The coming years are going to be a big challenge for governments to find a way to handle the huge shift in the job market that autonomous vehicles will inevitably create.From bus drivers to taxi drivers, HGV drivers to delivery drivers, all their jobs are going to disappear as the need for human skills at the wheel to move people and stuff around completely disappears.
And perhaps the announcement that small, six-wheel robot vehicles are about to hit the streets of London to deliver takeaway meals for Just Eat and Pronto is the beginning of the end for professional drivers of all kinds, even if the new robot delivery vehicles will only kill off the kids on a moped with a Pizza to start with?

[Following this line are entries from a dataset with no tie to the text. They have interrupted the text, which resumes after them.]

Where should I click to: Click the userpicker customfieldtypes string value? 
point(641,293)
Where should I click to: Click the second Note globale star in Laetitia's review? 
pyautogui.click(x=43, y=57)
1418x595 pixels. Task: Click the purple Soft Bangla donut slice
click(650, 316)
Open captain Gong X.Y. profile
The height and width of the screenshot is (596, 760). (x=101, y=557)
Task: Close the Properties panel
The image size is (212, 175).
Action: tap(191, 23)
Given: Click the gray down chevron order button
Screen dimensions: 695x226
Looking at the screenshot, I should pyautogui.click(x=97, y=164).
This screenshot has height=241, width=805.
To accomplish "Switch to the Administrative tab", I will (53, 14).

The small six-wheel robots have been created by Starship Technologies – a company owned by two of the founders of Skype – and can deliver a couple of bags of takeaway food (or anything of similar size up to around 10kg) up to a couple of miles away at speeds similar to a quick walking pace.

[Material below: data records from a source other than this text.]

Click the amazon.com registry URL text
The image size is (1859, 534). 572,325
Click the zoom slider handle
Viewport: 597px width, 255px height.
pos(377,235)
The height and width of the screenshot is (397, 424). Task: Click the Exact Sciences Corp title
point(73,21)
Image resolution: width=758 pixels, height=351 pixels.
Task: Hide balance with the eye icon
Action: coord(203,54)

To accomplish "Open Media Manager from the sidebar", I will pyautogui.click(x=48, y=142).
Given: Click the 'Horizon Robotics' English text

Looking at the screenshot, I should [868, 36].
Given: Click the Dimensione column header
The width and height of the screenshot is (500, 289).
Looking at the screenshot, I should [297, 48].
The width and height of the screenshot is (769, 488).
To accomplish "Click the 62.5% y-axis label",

Starship say the robot vehicles are 99 per cent autonomous (a human is still connected to the vehicle from base to help if things go wrong), and that the only way to access the contents being delivered is with a code delivered by an App to the buyer’s phone, an App that will also let you see how close your delivery is.
It all sounds great, and Starship have tested the little robot vehicles for around 5,000 miles in Greenwich and Milton Keynes without a single incident. But…
Autonomous deliveries of everything are clearly the future, but we’re not entirely convinced of this particular way of delivering takeaway food.
What happens when the little robot vehicle meets a group of bored teenagers? What happens when you’re ordering food from a flat with no lift? What’s to stop the light-fingered simply picking the robot up and nicking it? What about the compensation scammers getting ‘injured’ by the robots? The list could go on and on.
But even if all those questions have an answer, since when are powered vehicles – other than mobility vehicles – allowed to drive on the pavement?